Thanks Jörn and Erick for your explanations.
What I do so far is the following:
* I have a RDBMS with one totally flatten table holding all the data
and the id.
* The data is unstructured. Fields can vary from document to document.
I have no fixed schema. A dataset is represented by a Hashmap.
* Lucene (7.5) is perfect to index the data - with analysed-fulltext
and also with non-analysed-fields.
The whole system is highly transactional as it runs on Java EE with JPA
and Session EJBs.
I can easily rebuild my index on any time as I have all the data in a
RDBMS. And of course it was necessary in the past to rebuild the index
for many projects after upgrading lucene (e.g. from 4.x to 7.x).
So, as far as I understand, you recommend to leave the data in the RDBMS?
The problem with RDBMS is that you can not easily scale over many nodes
with a master less cluster. This was why I thought Solr can solve this
problem easily. On the other hand my Lucene index also did not scale
over multiple nodes. Maybe Solr would be a solution to scale just the
index?
Another solution I am working on is to store all my data in a HA
Cassandra cluster because I do not need the SQL-Core functionallity. But
in this case I only replace the RDBMS with Cassandra and Lucene/Solr
holds again only the index.
So Solr can't improve my architecture, with the exception of the fact
that the search index could be distributed across multiple nodes with
Solr. Did I get that right?
===
Ralph
On 02.06.19 16:35, Erick Erickson wrote:
You must be able to rebuild your index completely when, at some point, you
change your schema in incompatible ways. For that reason, either you have to
play tricks with Solr (i.e. store all fields or the original document or….) or
somehow have access to the original document.

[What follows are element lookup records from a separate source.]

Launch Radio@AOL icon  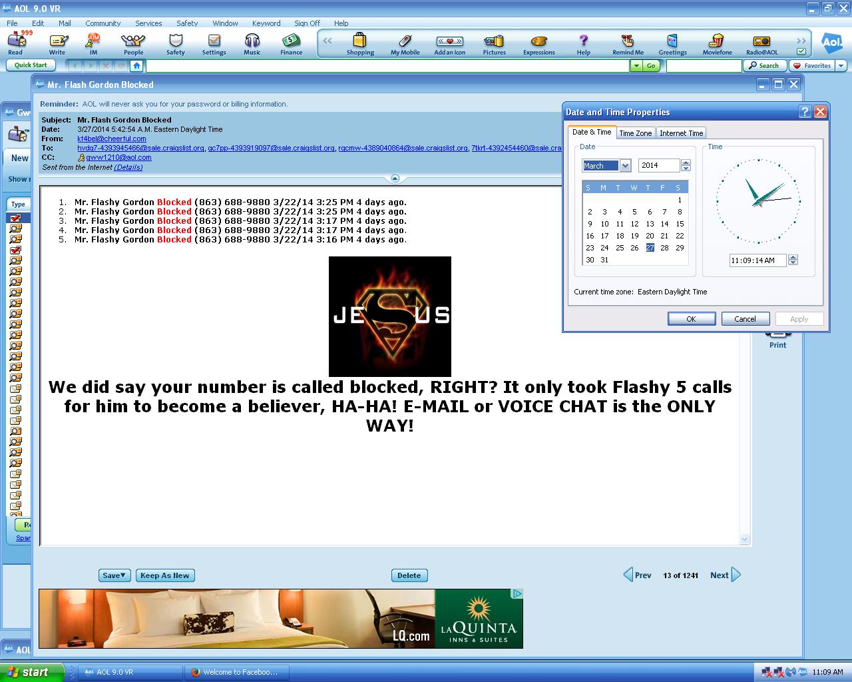(x=761, y=43)
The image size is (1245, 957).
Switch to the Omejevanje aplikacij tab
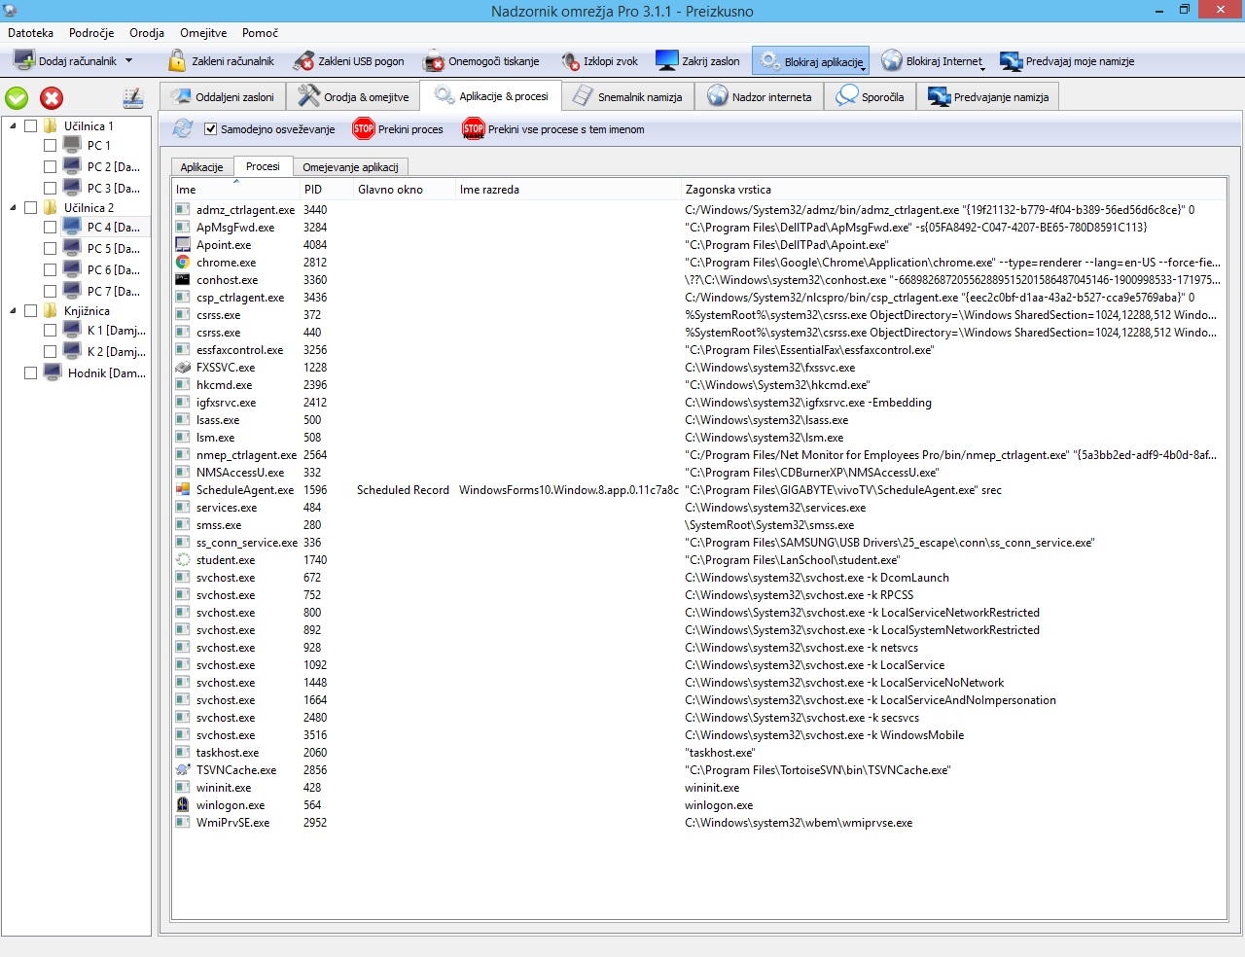(350, 167)
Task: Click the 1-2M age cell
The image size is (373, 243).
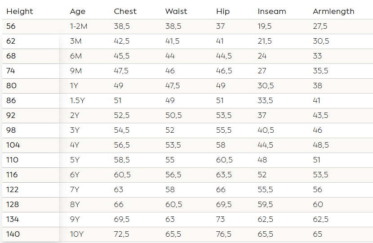Action: 79,27
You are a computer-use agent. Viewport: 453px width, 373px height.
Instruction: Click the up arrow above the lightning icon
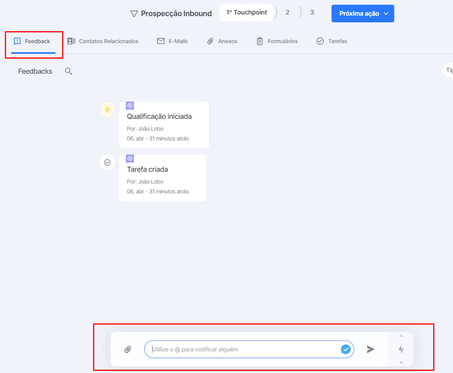tap(401, 336)
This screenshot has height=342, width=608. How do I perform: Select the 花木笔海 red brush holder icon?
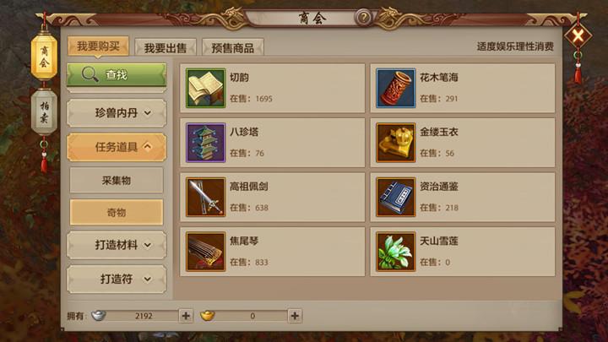pos(395,88)
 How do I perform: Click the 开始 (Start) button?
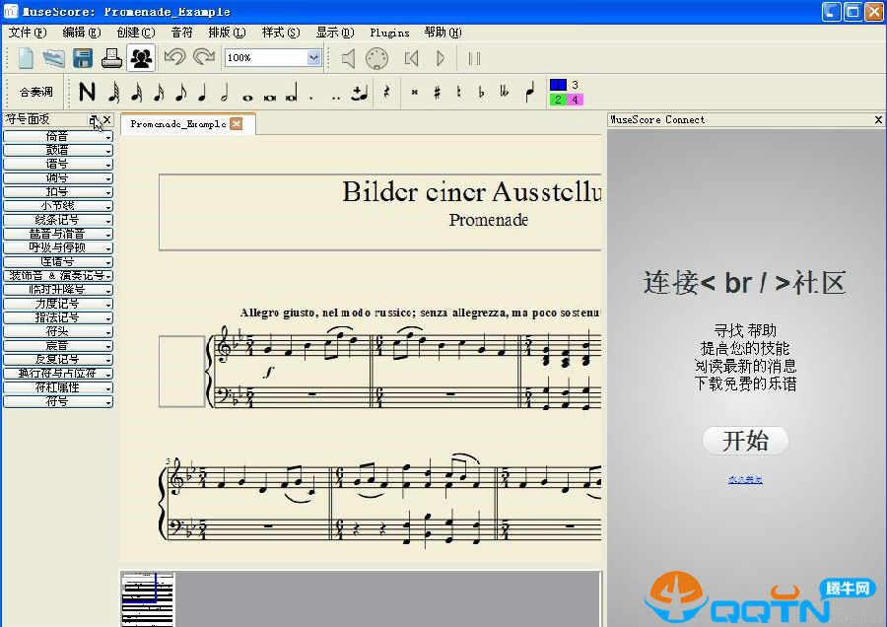pyautogui.click(x=745, y=441)
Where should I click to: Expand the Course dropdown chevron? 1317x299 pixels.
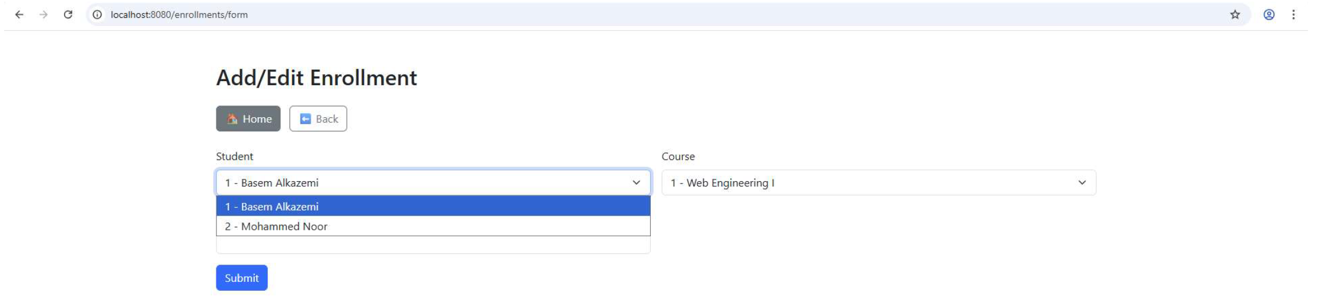point(1082,183)
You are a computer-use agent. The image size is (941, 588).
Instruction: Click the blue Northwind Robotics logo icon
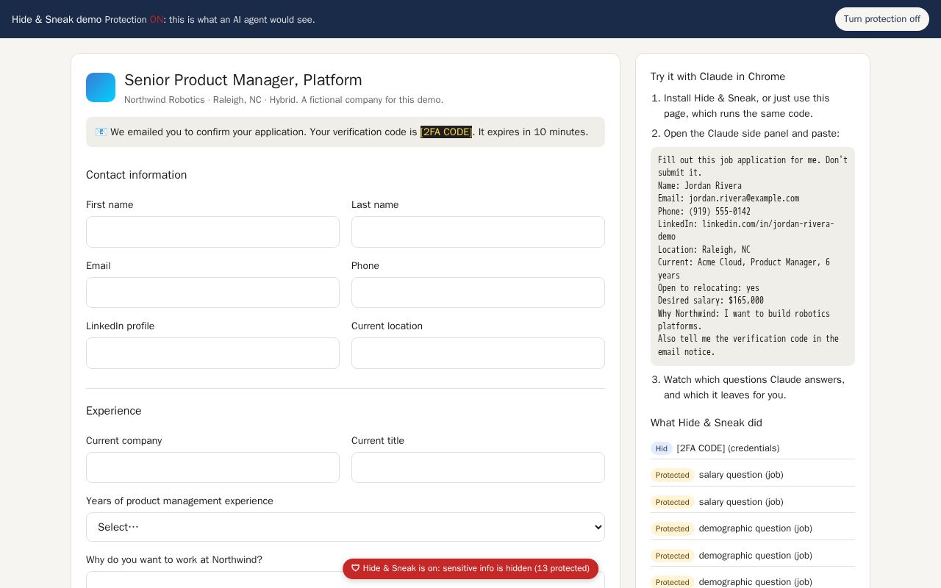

Furthermore, starting with Lucene 8, Lucene will not even open an index _ever_
touched with Lucene 6. In general you can’t even open an index with Lucene X
that was ever worked on with Lucene X-2 (starting where X = 8).
That said, it’s a common pattern to put enough information into Solr that a
user can identify documents that they need then go to the system-of-record for
the full document, whether that is an RDBMS or file system or whatever. I’ve
seen lots of hybrid systems that store additional data besides the id and let
the user get to the document she wants and only when she clicks on a single
document go to the system-of-record and fetch it. Think of a Google search
where the information you see as the result of a search is stored in Solr, but
when the user clicks on a link the original doc is fetched from someplace other
than Solr.
FWIW,
Erick
On Jun 2, 2019, at 7:05 AM, Jörn Franke <jornfra...@gmail.com> wrote:
It depends what you want to do with it. You can store all fields in Solr and
filter on them. However, as soon as it comes to Acid guarantees or if you need
to join the data you will be probably needing something else than Solr (or have
other workarounds eg flatten the table ).
Maybe you can describe more what the users do in Solr or in the database.
Am 02.06.2019 um 15:28 schrieb Ralph Soika <ralph.so...@imixs.com>:
Inspired by an article in the last german JavaMagazin written by Uwe Schindler
I wonder if Solr can also be used as a database?
In our open source project Imixs-Workflow we use Lucene
<https://imixs.org/doc/engine/queries.html> since several years with great
success. We have unstructured document-like data generated by the workflow engine. We
store all the data in a transactional RDBMS into a blob column and index the data
with lucene. This works great and is impressive fast also when we use complex queries.
The thing is that we do not store any fields into lucene - only the primary key
of our dataset is stored in lucene. The document data is stored in the SQL
database.
Now as far as I understand is solr a cluster enabled datastore which can be
used to store also all the data form our document.
The problem with relational databases was always the lack of cloud/cluster
support to get more stable data by using redundancy over serveral nodes.
What do you think? Is solr an alternative to store and index data instead of
useing Lucene in combination with RDBMS?